Figure 6: Instability hierarchy in a fluid. In the Taylor experiment, a liquid layer is situated between two coaxial cylinders, the inner one rotating. a) At small rotation speed, a roll pattern appears, where each roll moves outwards and then inwards. b) At an increased critical rotation speed of the inner cylinder, an oscillatory motion of the rolls sets in. c) At a still higher rotation speed, the oscillatory motion becomes more complicated. d) The fluid finally shows weak turbulence, that may be related to chaos. (After Fenstermacher et al. (1979)).

Self-Organization of the second kind: no reduction to few degrees of freedom

A typical example of this kind of self-organization was given in a talk of the famous Cyberneticist Heinz von Foerster, given many years ago at a conference on marketing in Vienna. During World War II in a sea-battle between Japan and the USA, the American admiral’s ship was heavily damaged so that he could no more give orders to his fleet. Then by “self-organization” each American ship chose its own opponent. This problem is closely related to the “assignment problem” in which N machines (of partly different capabilities) are assigned to N jobs. While this problem can be solved analytically, still more complicated assignment tasks, e.g. between machines, jobs and workers are supposed to be NP complete.

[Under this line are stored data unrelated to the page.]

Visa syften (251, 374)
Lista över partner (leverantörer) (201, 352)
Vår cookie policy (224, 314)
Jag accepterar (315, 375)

An experimental access to an approximate solution may be possible by multi-agents systems (Kernbach 2008).

Self-Organization in general

Some systems may show self-organization of the first or second kind depending on boundary conditions, initial conditions, parameter values etc.

Where does it occur: Inanimate World

Physics

• Formation of spatial, temporal or spatiotemporal patterns. We mention a few examples.
• Lasers: coherent light, self-organization of many atoms
• Nonlinear optics: coherent light, self-focusing, generation of harmonics, coherent Raman and Brillouin scattering, etc.
• Fluid dynamics, gas dynamics: cloud streets, convection instability, Taylor-Couette flow, roll patterns, hexagonal patterns (Bénard cells), weak turbulences, defects, etc.
• Gas discharges: patterns of molecular densities under the impact of electromagnetic fields.
• Plasma physics: density and velocity patterns of partly or fully ionized atoms and electrons in (partly self-organized) electromagnetic fields, instabilities.
• Semi conductors: patterns of electron and hole densities and currents, Gunn-effect, current filaments.
• Astrophysics: formation and structure of planets, stars, galaxies, big bang, voids, etc.
• Meteorology: climatology, cloud formations, cyclones, etc.
• Geophysics / Geodynamics: inner and surface structure of the earth, geodynamo
• Hadron plasmas: formation of hadron plasmas in high energy collisions of hadrons.
• Self-sustained oscillations: can be found in many of the above mentioned fields.
• Radio-engineering and other sources of coherent electromagnet fields: magnetron, clystrons, etc.

Figure 7: Pattern formation in a chemical reaction (Belousov-Zhabotinsky reaction). Out of a homogeneous stirred mixture of chemicals, spontaneously waves are formed, which run outwards and, when hitting each other, annihilate each other (courtesy A. Winfree).

Figure 8: Spiral formation in non-equilibrium systems is ubiquitous. a) Gas discharge caused by ac. b) Electroluminescence pattern in an ac-driven ZnS: Mg semiconductor layer system. c) Chemical (Belousov-Zhabotinsky) reaction. d) Optical system with Na-vapor as nonlinear medium. e) c-ADP density waves of an amoeba population. f) Ca-waves on frog eggs. (After Purwins, H.G. et al. (2007)).

Chemistry

• Chemical reactions leading to dissipative structures (spatial, temporal structures)
• Briggs-Rauscher reaction
• Belousov-Zkabotinsky reaction

Robotics

• Design of autonomous robots capable of pattern recognition, autonomous movements, language production, etc., learning. Multi-agents and multi-robotic systems.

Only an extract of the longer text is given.